I was reading a post on the Sonlighter Club Forums the other day about a mom complaining about all the extra fees she was being charged by a church who ran the mother's day out program her child was in. It actually was incredible. In addition to the monthly tuition:
  • $125 activities fee
  • Miscellaneous supplies such as: Kleenex, hand wipes,water colors,crayons, etc
  • She needed to provide snacks once every two months
  • Two boxes of vanilla wafers
  • She had to pay $10.00 to have a Thanksgiving feast with her child--and I use the term feast loosely--it was 2 chicken strips. some macaroni and cheese and a roll.
  • And I can't remember what else, but I am sure I forgot something
But, what put her over the edge was the basis of my blog today-They want every parent to contact 10-20 local restaurants to ask them to donate gift cards so they can make a "restaurant basket" to raffle. There are 14 kids in the class, and the school will give them a list of who they are supposed to contact to avoid duplications. That means 140-280 restaurants will be hit up for free gift cards to help support a Christian Mother's Day out program!!!

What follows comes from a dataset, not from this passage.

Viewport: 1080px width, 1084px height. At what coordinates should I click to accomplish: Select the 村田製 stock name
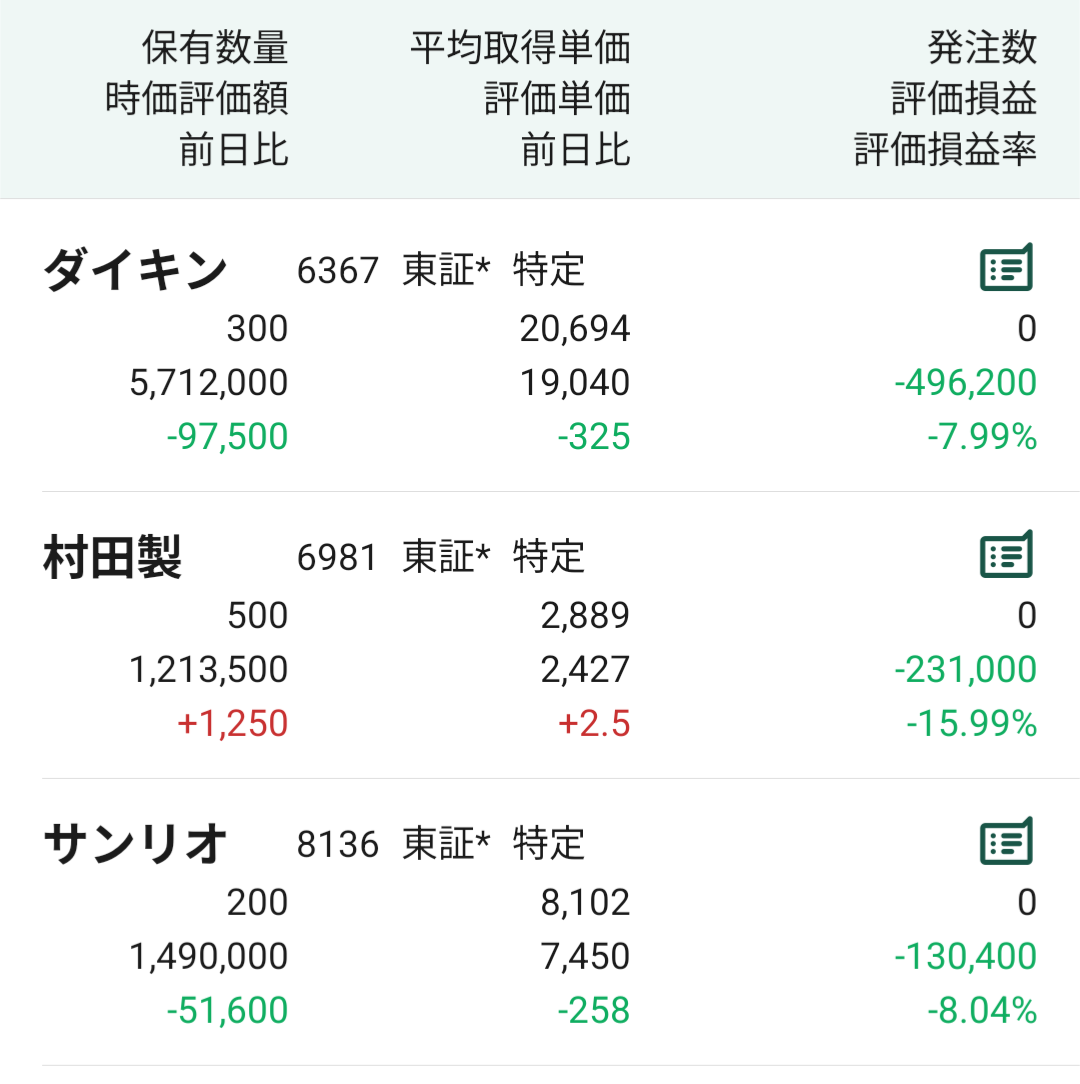coord(113,557)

This is just so wrong! Christians out begging the secular world to support us! This is a huge issue for me. Why should a local merchant, who is just trying to survive in this economy, fund a mother's day out? I mean, the very idea of presumably Christian organizations saying--"Hey, our God cannot provide for our needs, can you give us some of your hard earned money?" makes me want to scream.

I see this all the time--and it isn't just Christian organizations, either. I know a lady that has a small one-woman shop. She is not getting rich at all and works hard and long to make a go of her little shop. She gets people in there all the time--from other towns as well as the town the shop is in--asking her to donate all kinds of stuff. I mean, if they are so committed to the cause, why don't they buy the thing and donate it themselves? Why should she donate to causes and organizations she doen't have any relationship or commitment to?

I know a lot of churches and organizations do it, but I think it is wrong and presumptuous. No wonder the world thinks Christians are a joke. We should be giving the merchants something out of our love and/or bounty--not begging for them to support us. This type of begging ruins our witness in our communities and in the world in general.